Records supplied:
►

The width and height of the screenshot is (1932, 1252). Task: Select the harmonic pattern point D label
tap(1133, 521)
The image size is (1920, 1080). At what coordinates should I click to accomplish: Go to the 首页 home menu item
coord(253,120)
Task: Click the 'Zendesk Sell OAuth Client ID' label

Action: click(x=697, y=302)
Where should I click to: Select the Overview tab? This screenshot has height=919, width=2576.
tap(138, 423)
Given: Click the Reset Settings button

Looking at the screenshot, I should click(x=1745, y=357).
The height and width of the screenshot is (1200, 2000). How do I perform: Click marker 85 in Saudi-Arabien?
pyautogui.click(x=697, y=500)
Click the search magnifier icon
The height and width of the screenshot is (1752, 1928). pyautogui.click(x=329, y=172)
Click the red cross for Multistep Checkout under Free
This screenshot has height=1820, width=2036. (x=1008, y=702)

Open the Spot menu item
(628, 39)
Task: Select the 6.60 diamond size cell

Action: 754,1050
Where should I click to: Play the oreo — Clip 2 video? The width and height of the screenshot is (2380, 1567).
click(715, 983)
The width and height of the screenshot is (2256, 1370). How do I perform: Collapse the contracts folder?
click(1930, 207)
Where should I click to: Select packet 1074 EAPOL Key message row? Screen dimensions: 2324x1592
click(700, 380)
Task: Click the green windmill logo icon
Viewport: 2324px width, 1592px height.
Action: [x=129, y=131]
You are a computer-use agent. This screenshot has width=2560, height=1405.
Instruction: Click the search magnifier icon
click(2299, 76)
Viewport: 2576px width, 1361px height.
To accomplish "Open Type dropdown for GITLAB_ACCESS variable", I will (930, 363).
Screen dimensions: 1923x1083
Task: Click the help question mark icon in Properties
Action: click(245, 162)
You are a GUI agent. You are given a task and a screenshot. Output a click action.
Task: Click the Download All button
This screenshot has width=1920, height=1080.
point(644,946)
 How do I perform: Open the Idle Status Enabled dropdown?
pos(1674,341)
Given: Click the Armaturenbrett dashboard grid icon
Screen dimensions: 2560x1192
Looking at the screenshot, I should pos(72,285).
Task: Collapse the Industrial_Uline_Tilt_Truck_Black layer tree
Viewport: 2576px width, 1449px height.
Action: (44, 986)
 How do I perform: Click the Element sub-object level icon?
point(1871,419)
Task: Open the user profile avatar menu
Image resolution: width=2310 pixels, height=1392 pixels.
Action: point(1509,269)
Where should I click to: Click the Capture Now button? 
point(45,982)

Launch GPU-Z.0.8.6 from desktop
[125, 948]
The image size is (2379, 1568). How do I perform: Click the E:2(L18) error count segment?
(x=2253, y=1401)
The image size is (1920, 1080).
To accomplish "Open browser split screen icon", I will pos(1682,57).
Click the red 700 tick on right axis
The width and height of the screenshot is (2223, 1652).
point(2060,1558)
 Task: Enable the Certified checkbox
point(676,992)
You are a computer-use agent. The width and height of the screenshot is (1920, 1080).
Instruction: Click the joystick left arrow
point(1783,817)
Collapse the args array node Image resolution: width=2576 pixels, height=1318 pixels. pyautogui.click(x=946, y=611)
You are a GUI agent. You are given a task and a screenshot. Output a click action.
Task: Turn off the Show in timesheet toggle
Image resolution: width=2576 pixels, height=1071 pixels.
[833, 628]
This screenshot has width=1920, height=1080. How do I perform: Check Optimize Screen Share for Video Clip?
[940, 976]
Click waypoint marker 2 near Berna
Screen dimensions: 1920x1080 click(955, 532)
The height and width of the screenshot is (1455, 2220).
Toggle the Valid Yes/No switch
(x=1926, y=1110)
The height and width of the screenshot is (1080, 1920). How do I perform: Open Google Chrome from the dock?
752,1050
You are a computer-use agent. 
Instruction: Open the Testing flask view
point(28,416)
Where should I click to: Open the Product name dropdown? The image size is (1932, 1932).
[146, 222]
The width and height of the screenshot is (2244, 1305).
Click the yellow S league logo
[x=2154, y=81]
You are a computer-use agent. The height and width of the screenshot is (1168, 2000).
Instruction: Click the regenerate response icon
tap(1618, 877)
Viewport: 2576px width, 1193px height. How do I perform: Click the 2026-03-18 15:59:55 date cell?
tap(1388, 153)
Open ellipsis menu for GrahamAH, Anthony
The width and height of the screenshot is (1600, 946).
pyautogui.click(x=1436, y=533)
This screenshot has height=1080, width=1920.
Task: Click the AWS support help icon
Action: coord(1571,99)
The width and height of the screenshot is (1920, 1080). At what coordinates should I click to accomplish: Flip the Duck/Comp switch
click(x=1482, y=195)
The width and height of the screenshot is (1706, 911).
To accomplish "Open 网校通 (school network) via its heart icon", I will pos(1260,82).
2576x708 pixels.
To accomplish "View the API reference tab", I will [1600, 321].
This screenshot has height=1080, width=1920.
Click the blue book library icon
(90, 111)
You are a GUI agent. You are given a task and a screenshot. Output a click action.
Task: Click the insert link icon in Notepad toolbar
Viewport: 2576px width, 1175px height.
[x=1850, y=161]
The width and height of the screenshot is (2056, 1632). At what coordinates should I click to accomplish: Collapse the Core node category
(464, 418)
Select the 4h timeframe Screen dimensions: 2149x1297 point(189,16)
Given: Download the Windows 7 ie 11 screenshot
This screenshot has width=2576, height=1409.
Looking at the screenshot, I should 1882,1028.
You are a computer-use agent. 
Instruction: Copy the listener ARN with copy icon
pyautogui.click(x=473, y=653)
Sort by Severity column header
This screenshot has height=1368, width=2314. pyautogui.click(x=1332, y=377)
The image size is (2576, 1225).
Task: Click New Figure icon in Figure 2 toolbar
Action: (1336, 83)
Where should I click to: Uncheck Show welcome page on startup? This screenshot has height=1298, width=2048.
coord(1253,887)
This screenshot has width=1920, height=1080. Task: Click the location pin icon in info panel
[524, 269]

◄

Exercise:
Every line in the data that holds "Download" should be copied out.

Answer box:
Task: Click the Download All button
Given: Download the Windows 7 ie 11 screenshot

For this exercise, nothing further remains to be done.